Work instruction
Repeat exactly the lines from the first line of the records through the line containing "Click the Discover card logo", and nothing more.

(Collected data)
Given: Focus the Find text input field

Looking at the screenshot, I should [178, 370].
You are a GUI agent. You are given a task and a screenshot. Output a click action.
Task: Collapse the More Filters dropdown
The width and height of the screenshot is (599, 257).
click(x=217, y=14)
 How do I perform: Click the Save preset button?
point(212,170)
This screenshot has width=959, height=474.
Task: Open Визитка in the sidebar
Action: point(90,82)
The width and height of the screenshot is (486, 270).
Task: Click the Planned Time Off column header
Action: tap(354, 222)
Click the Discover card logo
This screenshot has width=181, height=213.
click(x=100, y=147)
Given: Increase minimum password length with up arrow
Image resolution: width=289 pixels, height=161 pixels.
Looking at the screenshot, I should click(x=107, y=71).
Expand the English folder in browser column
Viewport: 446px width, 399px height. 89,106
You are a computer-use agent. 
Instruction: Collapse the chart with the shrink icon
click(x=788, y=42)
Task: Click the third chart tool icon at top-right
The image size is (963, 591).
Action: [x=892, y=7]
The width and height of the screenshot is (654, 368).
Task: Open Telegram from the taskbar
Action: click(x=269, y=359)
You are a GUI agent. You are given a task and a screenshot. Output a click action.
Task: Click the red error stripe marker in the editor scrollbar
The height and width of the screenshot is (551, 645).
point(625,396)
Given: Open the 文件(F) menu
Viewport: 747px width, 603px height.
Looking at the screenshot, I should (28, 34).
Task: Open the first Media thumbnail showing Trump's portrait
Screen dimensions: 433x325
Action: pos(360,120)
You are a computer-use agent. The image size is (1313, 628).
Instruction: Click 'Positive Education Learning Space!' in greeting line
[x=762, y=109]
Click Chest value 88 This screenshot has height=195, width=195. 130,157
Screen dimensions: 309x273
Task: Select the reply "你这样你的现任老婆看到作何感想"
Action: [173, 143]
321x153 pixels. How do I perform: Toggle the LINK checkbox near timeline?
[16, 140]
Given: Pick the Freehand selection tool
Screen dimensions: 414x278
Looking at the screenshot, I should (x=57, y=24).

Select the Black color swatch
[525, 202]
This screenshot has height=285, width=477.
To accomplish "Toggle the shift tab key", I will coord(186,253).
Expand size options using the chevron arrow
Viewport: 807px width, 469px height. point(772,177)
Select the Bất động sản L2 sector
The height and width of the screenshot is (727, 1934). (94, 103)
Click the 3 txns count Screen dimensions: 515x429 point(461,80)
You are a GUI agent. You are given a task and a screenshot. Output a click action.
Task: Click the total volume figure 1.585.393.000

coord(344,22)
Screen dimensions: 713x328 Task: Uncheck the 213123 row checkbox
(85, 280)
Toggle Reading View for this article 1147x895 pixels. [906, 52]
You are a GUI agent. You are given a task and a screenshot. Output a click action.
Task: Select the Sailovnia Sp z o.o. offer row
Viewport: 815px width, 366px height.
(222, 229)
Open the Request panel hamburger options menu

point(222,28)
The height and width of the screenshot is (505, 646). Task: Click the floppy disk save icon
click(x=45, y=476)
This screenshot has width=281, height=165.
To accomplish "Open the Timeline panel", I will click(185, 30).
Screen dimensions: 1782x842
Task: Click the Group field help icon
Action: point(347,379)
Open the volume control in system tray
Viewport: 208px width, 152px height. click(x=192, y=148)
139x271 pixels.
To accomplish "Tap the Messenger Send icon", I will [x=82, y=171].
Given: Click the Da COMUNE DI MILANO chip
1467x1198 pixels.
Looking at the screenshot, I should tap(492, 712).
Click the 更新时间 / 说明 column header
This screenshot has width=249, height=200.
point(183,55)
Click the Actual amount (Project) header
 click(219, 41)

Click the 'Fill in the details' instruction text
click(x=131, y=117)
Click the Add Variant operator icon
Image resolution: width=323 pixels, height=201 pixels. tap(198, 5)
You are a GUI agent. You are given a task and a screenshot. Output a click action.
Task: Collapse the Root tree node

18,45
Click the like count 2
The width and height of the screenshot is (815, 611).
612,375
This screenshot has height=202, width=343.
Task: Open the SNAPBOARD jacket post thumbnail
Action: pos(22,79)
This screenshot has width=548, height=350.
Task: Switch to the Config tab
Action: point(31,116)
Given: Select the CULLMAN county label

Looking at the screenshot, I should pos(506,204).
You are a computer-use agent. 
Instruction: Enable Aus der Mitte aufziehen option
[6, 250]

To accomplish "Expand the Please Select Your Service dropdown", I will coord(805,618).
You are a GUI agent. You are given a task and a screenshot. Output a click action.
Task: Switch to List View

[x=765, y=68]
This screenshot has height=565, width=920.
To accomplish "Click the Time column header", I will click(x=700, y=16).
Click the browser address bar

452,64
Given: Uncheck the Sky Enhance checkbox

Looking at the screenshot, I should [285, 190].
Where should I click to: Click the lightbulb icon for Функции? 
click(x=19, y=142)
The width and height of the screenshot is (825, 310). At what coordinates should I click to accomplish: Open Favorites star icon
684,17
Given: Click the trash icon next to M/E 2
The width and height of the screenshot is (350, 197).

Answer to this task
Given: Focus the Find text input field

Looking at the screenshot, I should [178, 370].
You are a GUI agent. You are given a task and a screenshot. Output a click action.
Task: Collapse the More Filters dropdown
The width and height of the screenshot is (599, 257).
click(x=217, y=14)
 How do I perform: Click the Save preset button?
point(212,170)
This screenshot has width=959, height=474.
Task: Open Визитка in the sidebar
Action: point(90,82)
The width and height of the screenshot is (486, 270).
Task: Click the Planned Time Off column header
Action: tap(354, 222)
Click the Discover card logo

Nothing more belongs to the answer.